Which brings us to the two relatively new in-memory products, SAS Visual Analytics/SAS LASR Server and SAS High Performance Analytics Server.   These products were originally designed to run in specially constructed appliances from Teradata and Greenplum; with SAS 9.4 they are supported in a co-located Hadoop configuration that SAS calls a Distributed Alongside-HDFS architecture.  That means LASR and HPA can be installed on Hadoop nodes next to HDFS and, in theory, distributed throughout the Hadoop cluster with one instance of SAS on each node.

That looks good on a PowerPoint, but feedback from customers who have attempted to deploy SAS HPA in Hadoop is negative.  In a Q&A session at Strata NYC, SAS VP Paul Kent commented that it is possible to run SAS HPA on commodity hardware as long as you don’t want to run MapReduce jobs at the same time.  SAS’ hardware partners recommend 16-core machines with 256-512GB RAM for each HPA/LASR node; that hardware costs five or six times as much as a standard Hadoop worker node machine.  Since even the most committed SAS customer isn’t willing to replace the hardware in a 400-node Hadoop cluster, most customers will stand up a few high-end machines next to the Hadoop cluster and run the in-memory analytics in what SAS calls Asymmetric Distributed Alongside-HDFS mode.  This architecture adds latency to runtime performance, since data must be copied from the HDFS Data Nodes to the Analytic Nodes.

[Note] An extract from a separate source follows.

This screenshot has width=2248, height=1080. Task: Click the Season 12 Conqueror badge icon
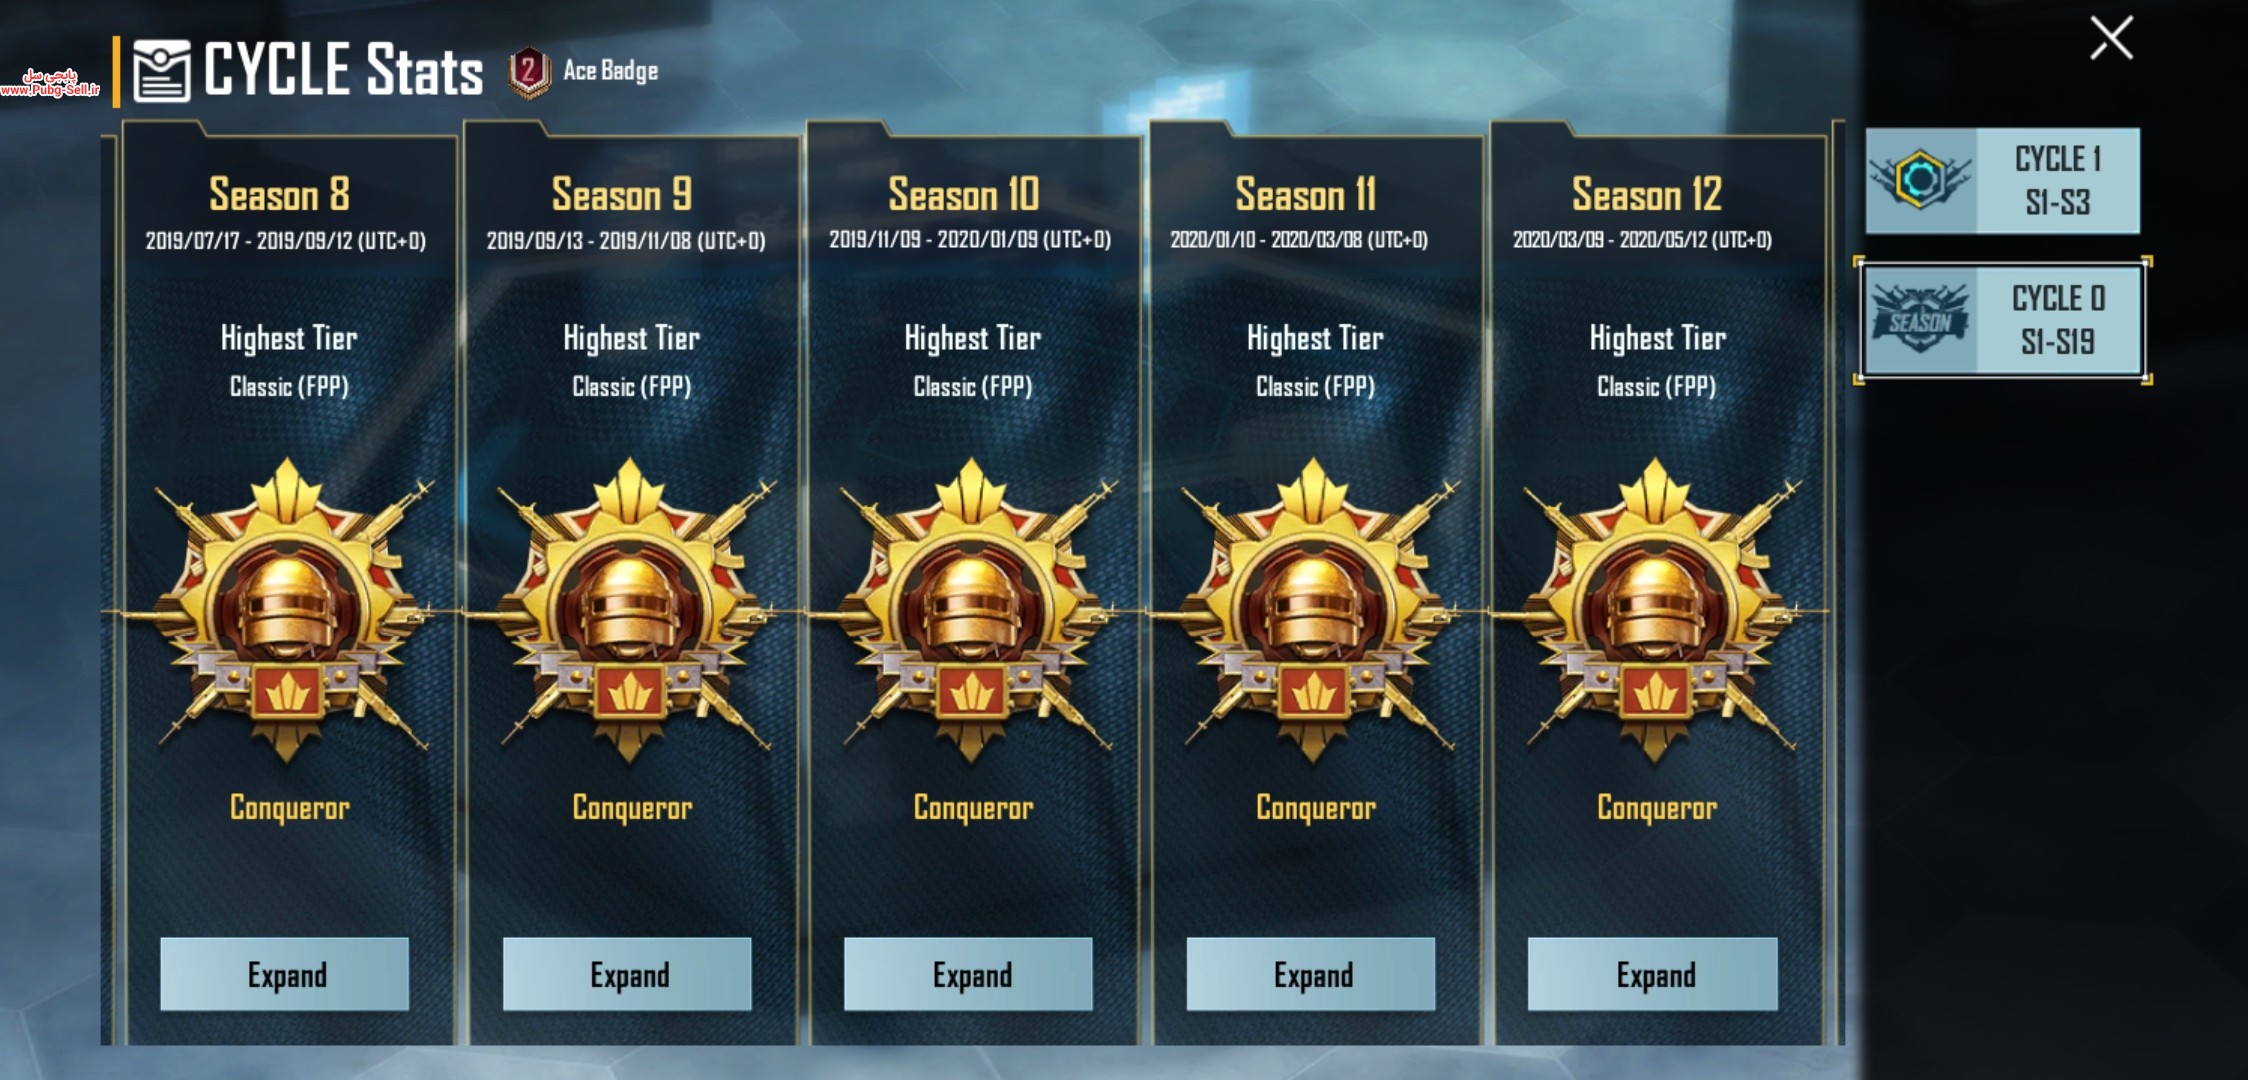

While HPA can work directly with HDFS data, VA/LASR Server requires data to be in SAS’ proprietary SASHDAT format.   To import the data into SASHDAT, you will need to license SAS Data Integration Server.

A single in-memory node supported by a 16-core/256GB can load a 75-100GB table, so if you’re working with a terabyte-sized dataset you’re going to need 10-12 nodes.   SAS does not publicly disclose its software pricing, but customers and partners report quotes with seven zeros for similar configurations.  Two years into General Availability, SAS has no announced customers for SAS High Performance Analytics.

SAS seems to be doing a little better selling SAS VA/LASR Server; they have a big push on in 2013 to sell 2,000 copies of VA and heavily promote a one node version on a big H-P machine for $100K.  Not sure how they’re doing against that target of 2,000 copies, but they have announced thirteen sales this year to smaller SAS-centric organizations, all but one outside the US.

While SAS has struggled to implement its in-memory software in Hadoop to date,  YARN and MapReduce 2.0 will make it much easier to run non-MapReduce applications in Hadoop.  Thus, it is not surprising that Hortonworks’ announcement of the SAS alliance coincides with the release of HDP 2.0, which offers production support for YARN.